50 anos depois, outro Portugal-Hungria Já o escrevi aqui por mais do que uma vez que considero este Grupo F o mais fraco dos seis grupos desta fase final. Embora apenas pela televisão, pude ver os jogos em que Portugal não participou e a ideia mantém-se. A seleção nacional é tão superior aos seus três adversários diretos que deveria, neste momento, já estar a preparar a primeira das eliminatórias positivamente com um pé às costas.
Mas não está. Hoje, no Parque Olympique de Lyon, onde vi uma vez Roberto Carlos marcar à França um dos golos de livre direto mais extraordinários da história do futebol, há que bater a Hungria para cumprir o ideal há tanto tempo concebido. Adversário aborrecido, é um facto, mas banal nas suas conceções de jogo. Fechado, certamente, mas sem uma agressividade para além daquilo que os portugueses aceitam como salutar.
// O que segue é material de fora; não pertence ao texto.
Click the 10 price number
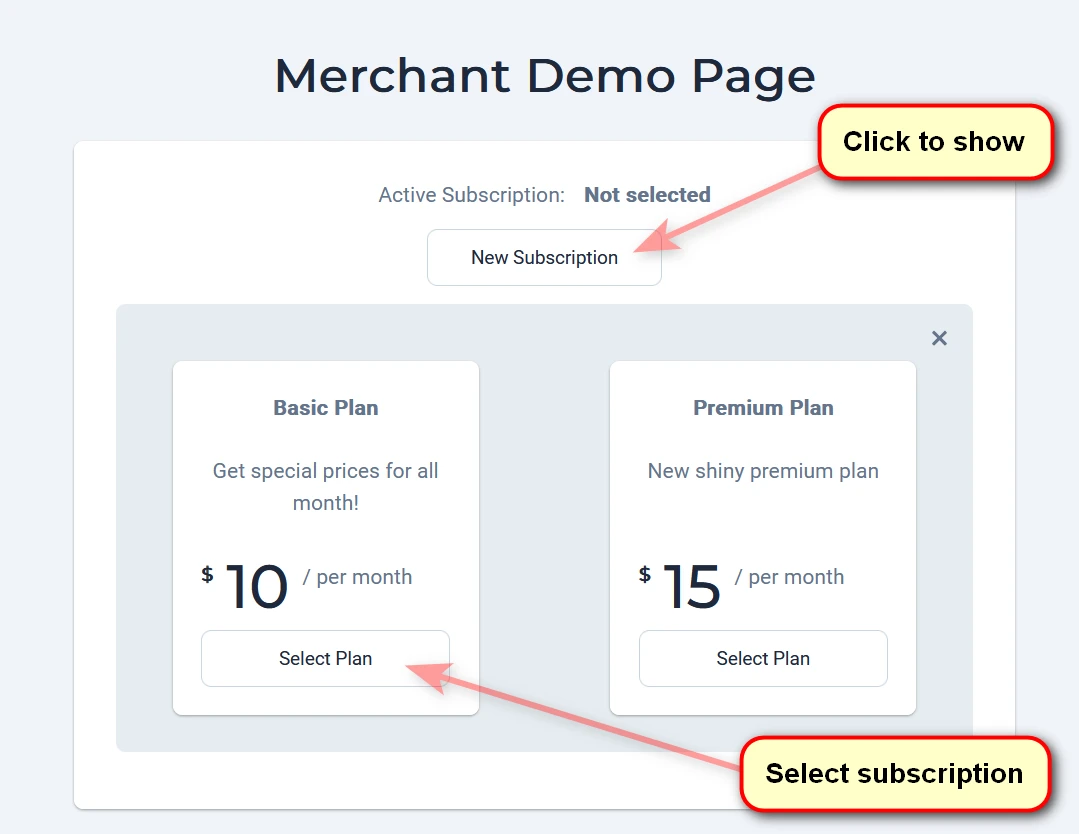The width and height of the screenshot is (1079, 834). pyautogui.click(x=256, y=586)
Procurando o contragolpe, mas sem talento para inventar movimentos capazes de surpreender defesas experientes como são os lusitanos. Como veem, em todas estas linhas há um tom de otimismo e de crença. Acreditem que não se baseiam apenas nos caminhos insondáveis da fé, até porque não os trilho. Estão alicerçados na convicção de que, marcando uma ou duas das tantas oportunidades que sempre cria, Portugal vencerá o seu adversário de logo pela simples razão de que é incomparavelmente melhor.

Claro que há os profetas da desgraça. Há pelo menos um profeta da desgraça em cada português. Até talvez haja mais. É aí que repousa a confiança do adversário. Saber que pode embrulhar a seleção das quinas num mar de dúvidas e de incertezas. Foi isso que sucedeu no Parque dos Príncipes, em Paris, frente à Áustria: Portugal descreu. Era melhor, sabia que era melhor, mas viu-se incapaz de o provar. Foi isso que aconteceu em Saint-Étienne, contra a Islândia – e teria sido tão natural aguentar aquela vantagem em boa hora surgida.
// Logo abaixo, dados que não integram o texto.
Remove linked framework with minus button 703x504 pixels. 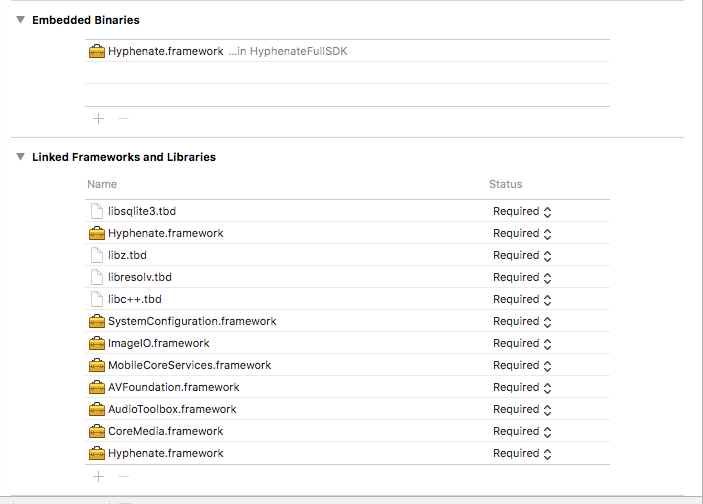[123, 476]
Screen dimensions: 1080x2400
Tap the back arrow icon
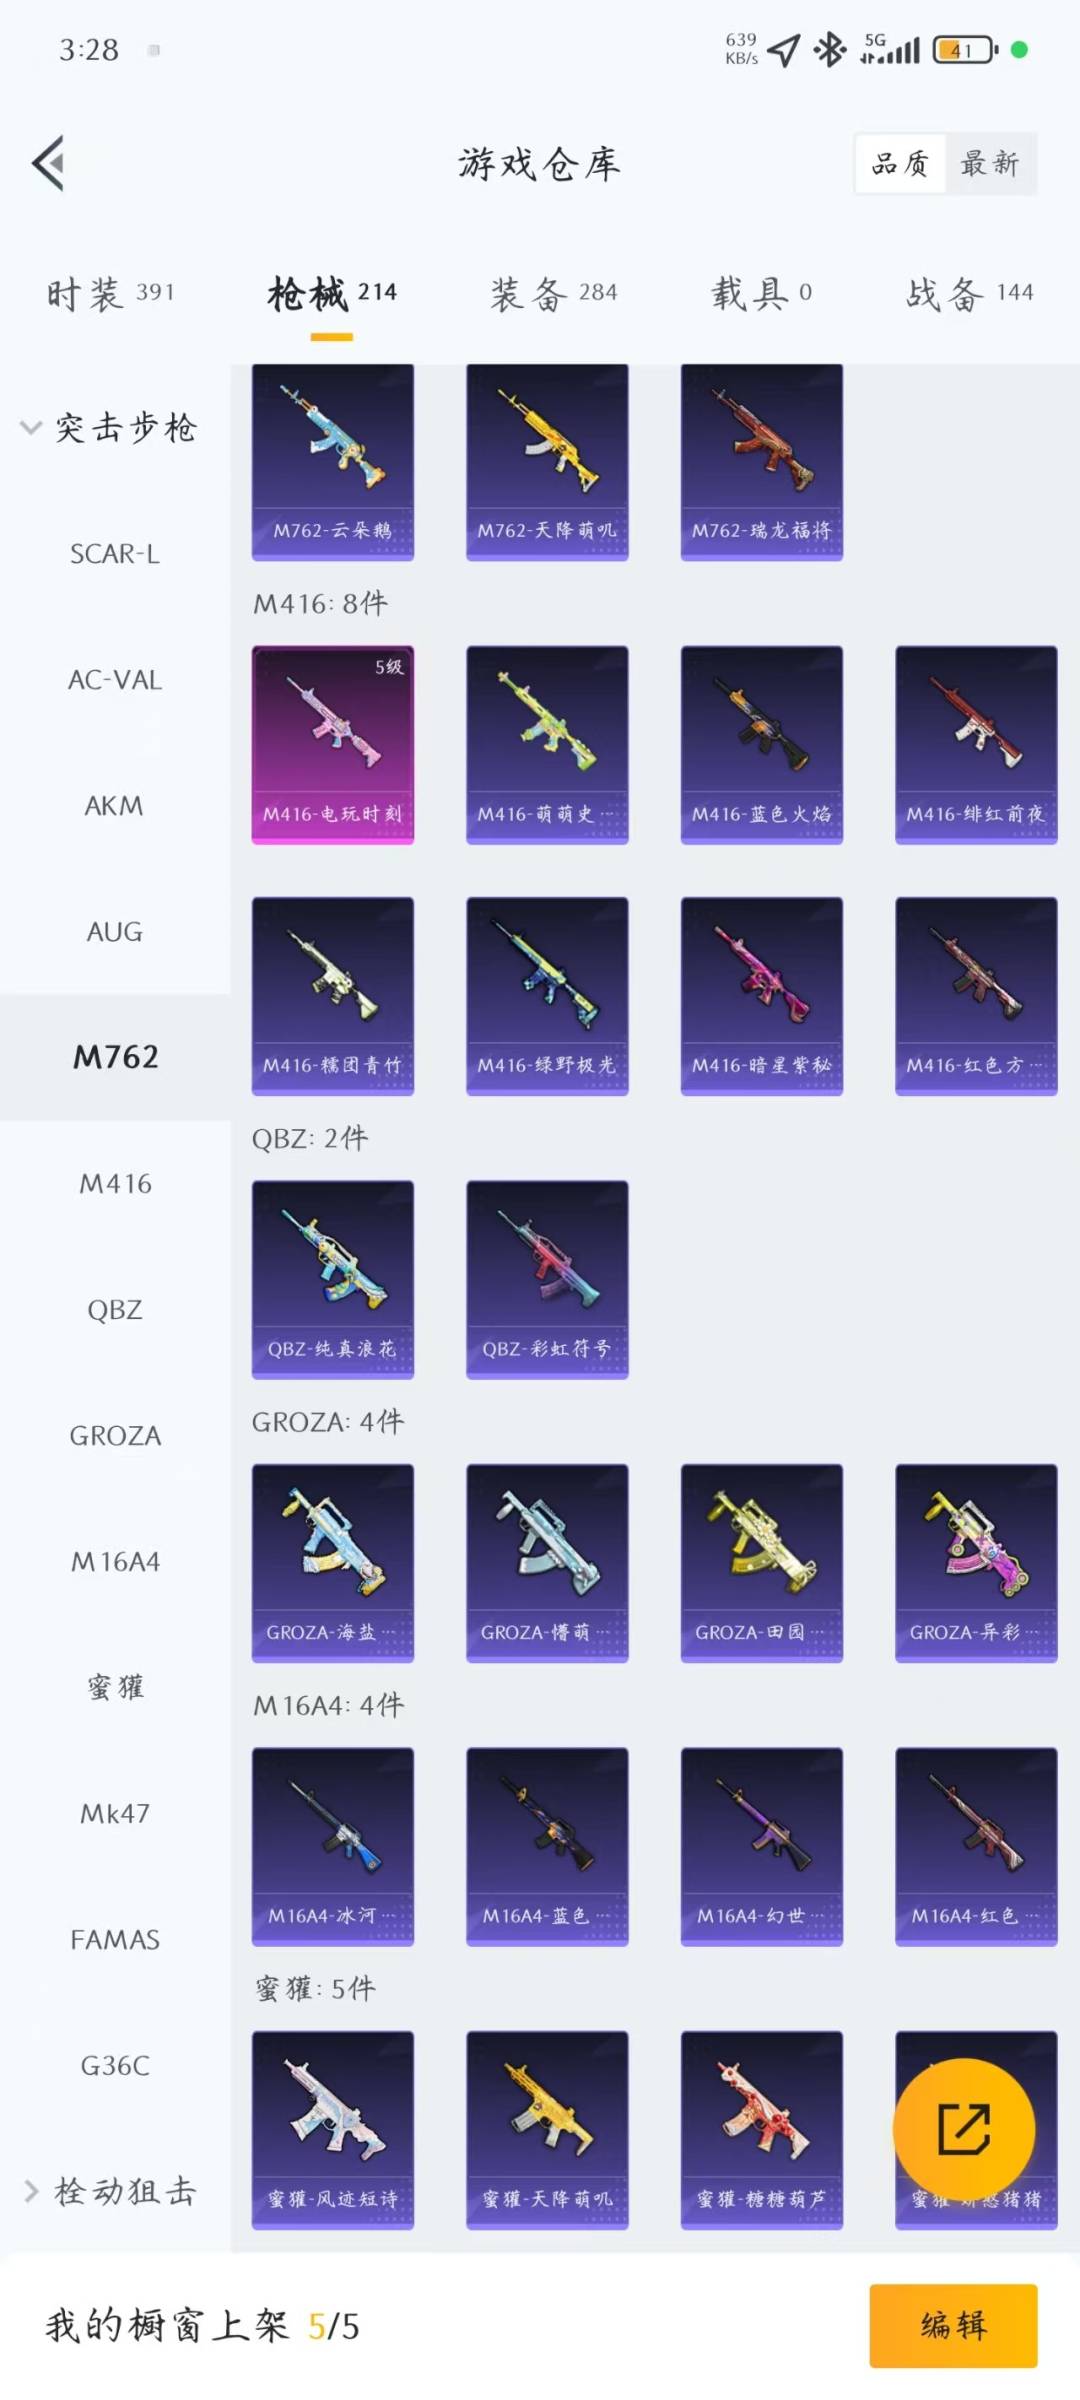tap(48, 163)
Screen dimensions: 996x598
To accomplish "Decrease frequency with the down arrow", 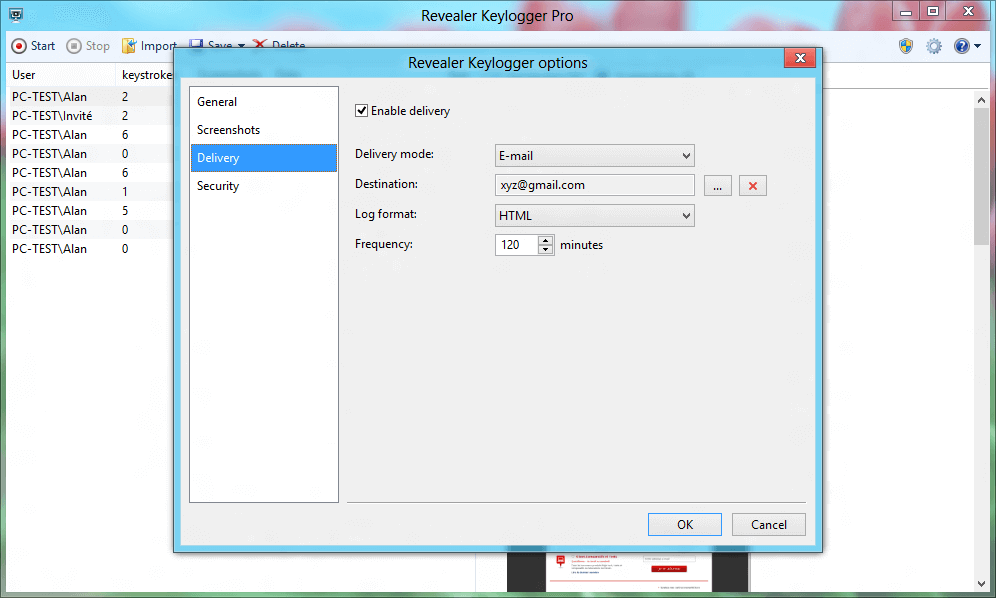I will [545, 250].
Não há mais tempo para dúvidas! “Deus quer/ o Homem sonha/ A obra nasce.” Não sei, é-me impossível saber se Deus quer. Sei que há milhões de portugueses a querer e a sonhar. Ao fim da tarde desta quarta-feira em Lyon, onde a chuva desapareceu e o sol surgiu, esplêndido, num céu azul e tão calmo, é preciso querer. É preciso que todos queiram.

Cinquenta anos depois de um dos mais fantásticos jogos dos Mundiais – o Portugal-Hungria de Liverpool em 1966, o jogo repete-se. Pode ser que seja fantástico, também ele. Merecem-no o futebol e quem dele gosta.
“Cumpriu-se o mar, desfez-se o Império”, escrevia Pessoa. Falta cumprir-se Portugal?! Cumpra-se! Já!